CHARLES KRAUTHAMMER, REPUBLICAN COCOONER
In early 2010, when Scott Brown beat Martha Coakley in the Massachusetts Senate race, a lot of Democrats thought a good part of the blame belonged to Coakley herself, who ran a poor campaign, and even managed to offend fans of the Boston Red Sox with ill-informed remarks about a Sox pitcher revered for having pitched a World Series game with a bleeding tendon injury. After Brown won, Charles Krauthammer airily downplayed the importance of Coakley poor campaign skills (he blamed her loss exclusively on the unpopularity of the Obama agenda, particularly the health care bill):
Democratic cocooners will tell themselves that Coakley was a terrible candidate who even managed to diss Curt Schilling. True, Brown had Schilling. But Coakley had Obama. When the bloody sock beats the presidential seal -- of a man who had them swooning only a year ago -- something is going on beyond personality.
Now a special election has taken place in upstate New York, in which a Republican in a red district has lost to a Democrat. Guess who's a "cocooner" now?
Last month, Democrats turned the race for the 26th Congressional District of New York into a referendum on Medicare, and more specifically on the Paul Ryan plan for reforming it. The Republicans lost the seat -- after having held it for more than four decades.

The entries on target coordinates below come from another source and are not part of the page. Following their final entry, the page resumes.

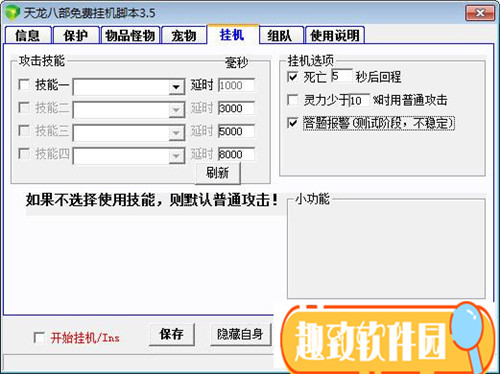This screenshot has height=374, width=500.
Task: Go to the 物品怪物 tab
Action: point(130,35)
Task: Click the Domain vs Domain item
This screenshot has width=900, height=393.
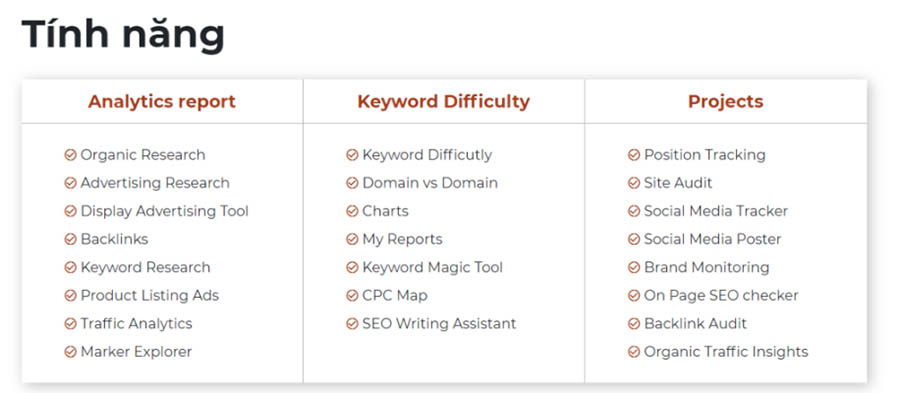Action: (430, 183)
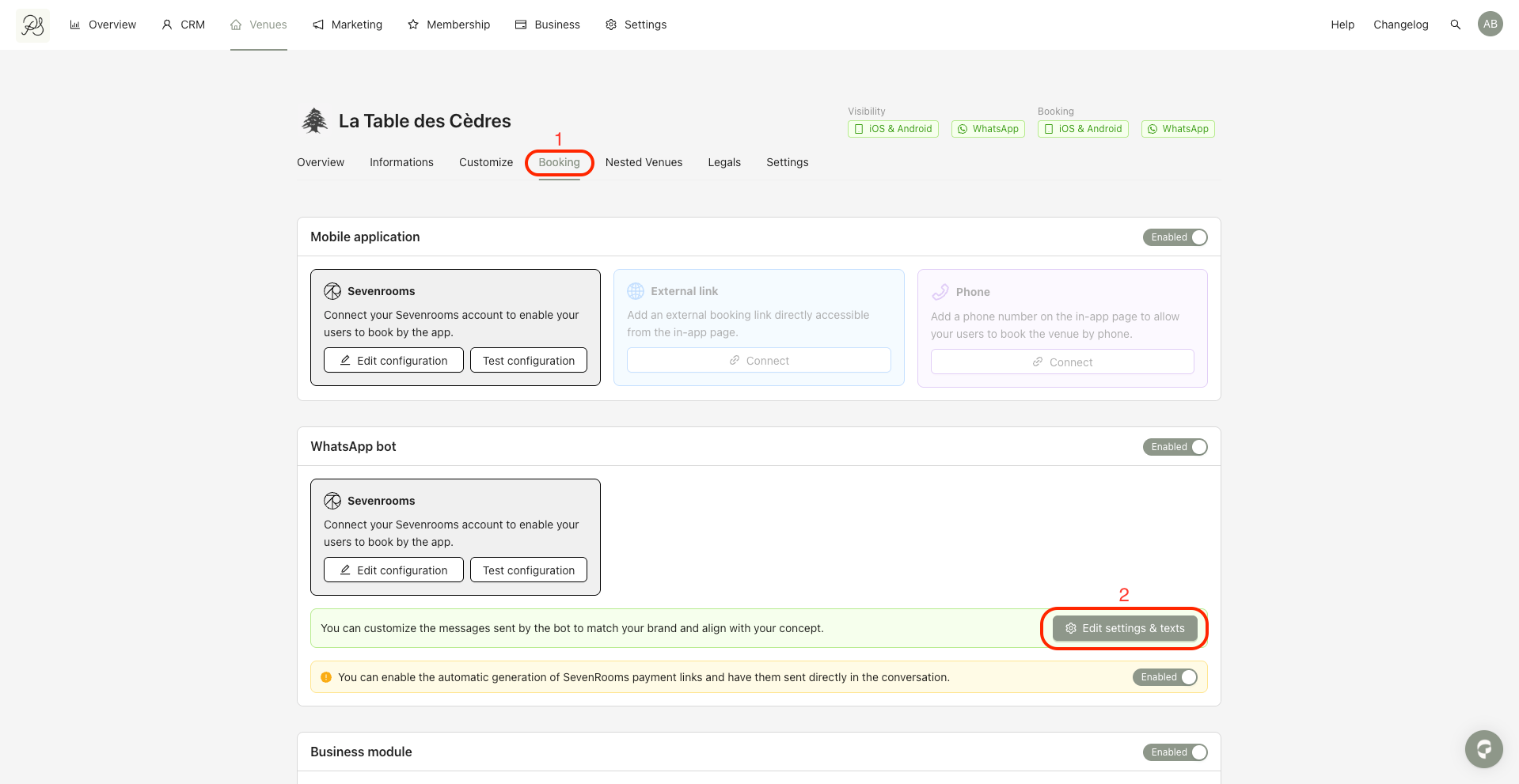Viewport: 1519px width, 784px height.
Task: Open the Membership menu
Action: click(x=449, y=25)
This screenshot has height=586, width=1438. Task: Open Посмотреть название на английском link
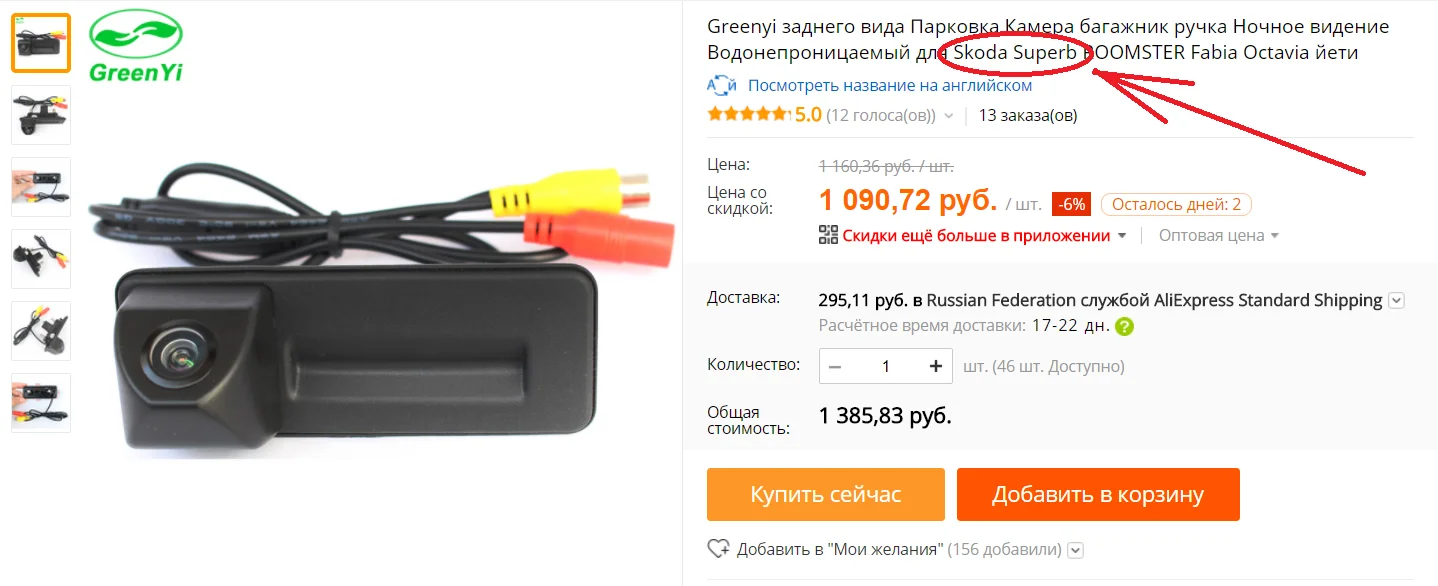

Problem was, their candidate was weak, defensive, unschooled and unskilled in dealing with the issue. Republicans have a year to cure that. If they can train their candidates to be just half as fluent as Ryan in defending their Medicare plan, they would be able to neutralize the issue.
Yeah, right: it wasn't the issue itself -- Jane Corwin was just a Republican Martha Coakley.
I'm willing to say that neither of these surprise defeats could be 100% attributed to anything. Coakley lost because of anger (largely ginned up, but real) about the Obama agenda as well as because of her poor campaigning. About Corwin's skills on the stump, I know nothing. But you really would have to be in a cocoon to deny that the bulk of her problem was the Ryan plan.